Pull out every line of the items below and reproduce each one word for word, omitting the pictures.

Start Provided material

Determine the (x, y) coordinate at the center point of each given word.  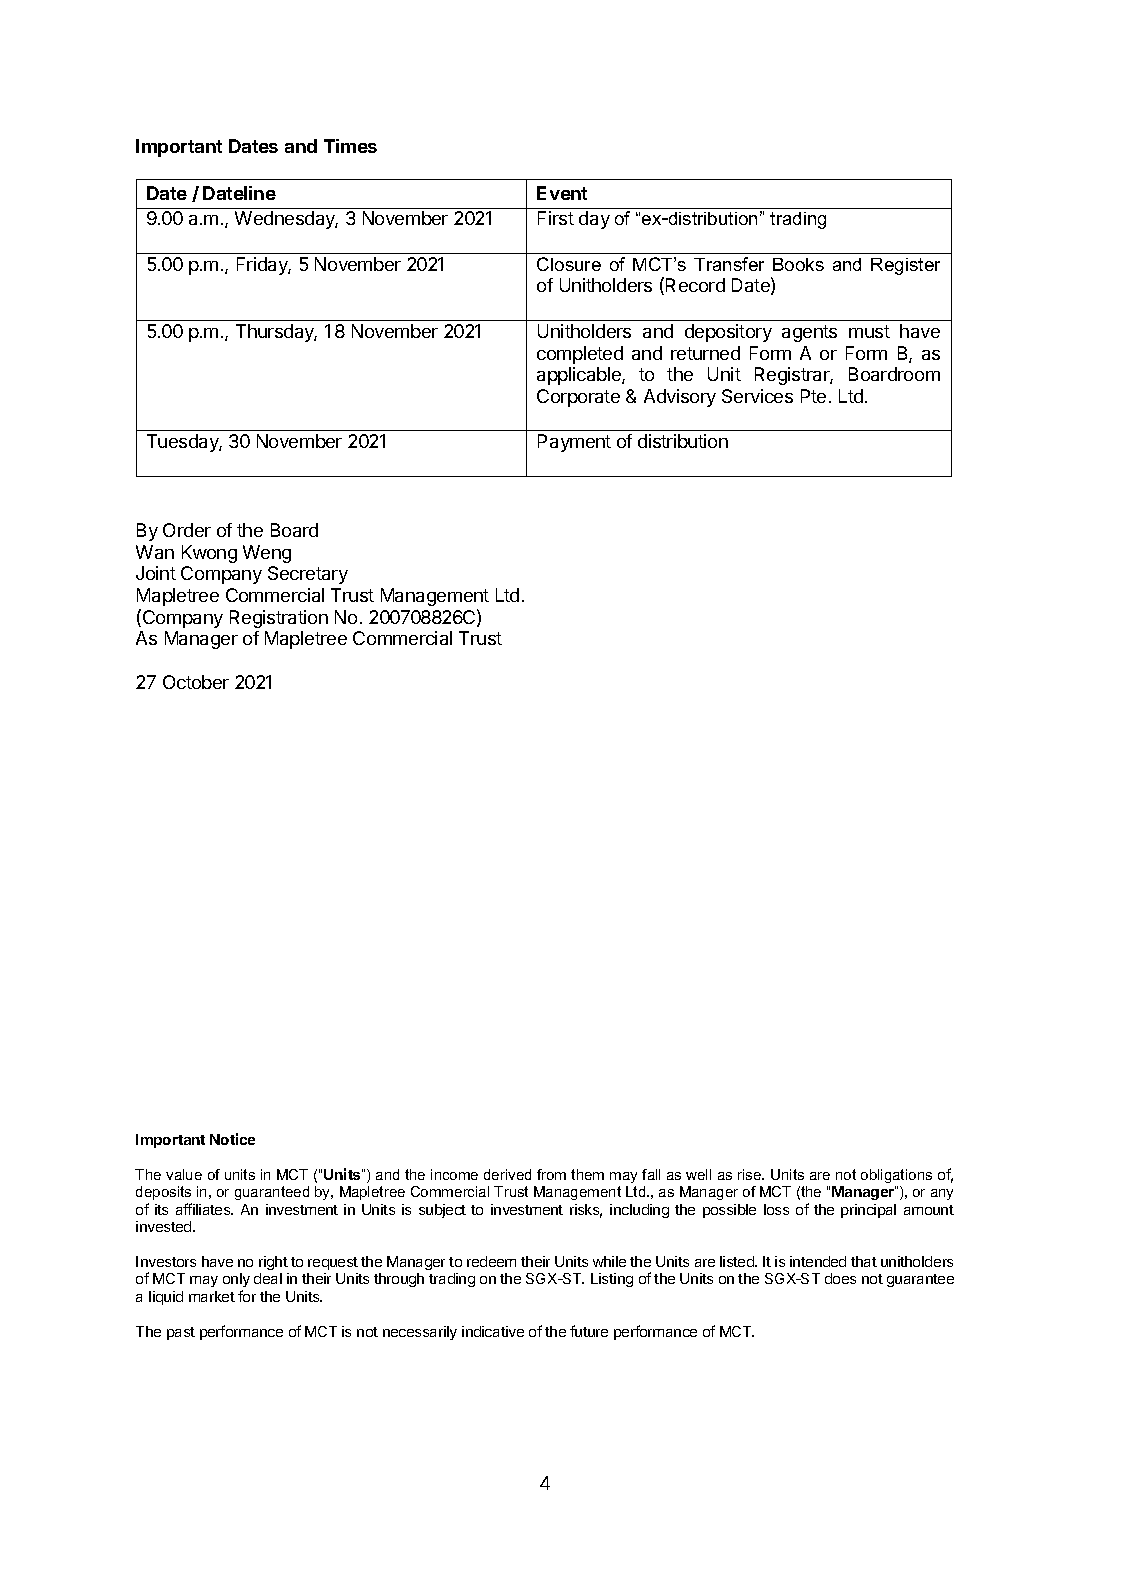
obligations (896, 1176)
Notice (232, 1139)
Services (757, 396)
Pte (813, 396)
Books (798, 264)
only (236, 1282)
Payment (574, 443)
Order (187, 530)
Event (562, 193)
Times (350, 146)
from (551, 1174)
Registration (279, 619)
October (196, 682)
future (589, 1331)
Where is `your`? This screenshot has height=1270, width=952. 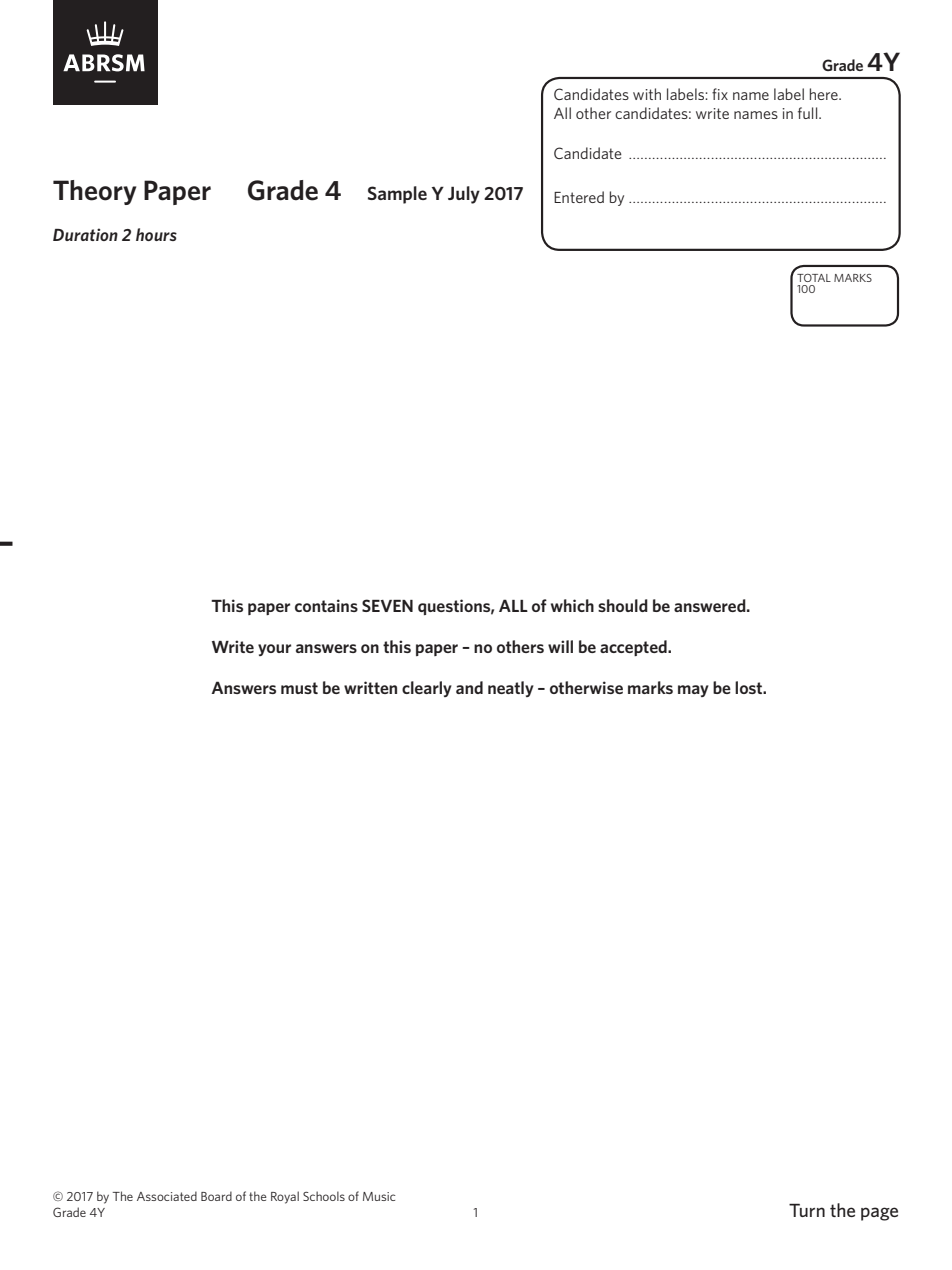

End Provided material

- _Finished exercise_:
Determine the (x, y) coordinate at the center point of each given word.  
obligations (896, 1176)
Notice (232, 1139)
Services (757, 396)
Pte (813, 396)
Books (798, 264)
only (236, 1282)
Payment (574, 443)
Order (187, 530)
Event (562, 193)
Times (350, 146)
from (551, 1174)
Registration (279, 619)
October (196, 682)
future (589, 1331)
Where is `your`? This screenshot has height=1270, width=952. 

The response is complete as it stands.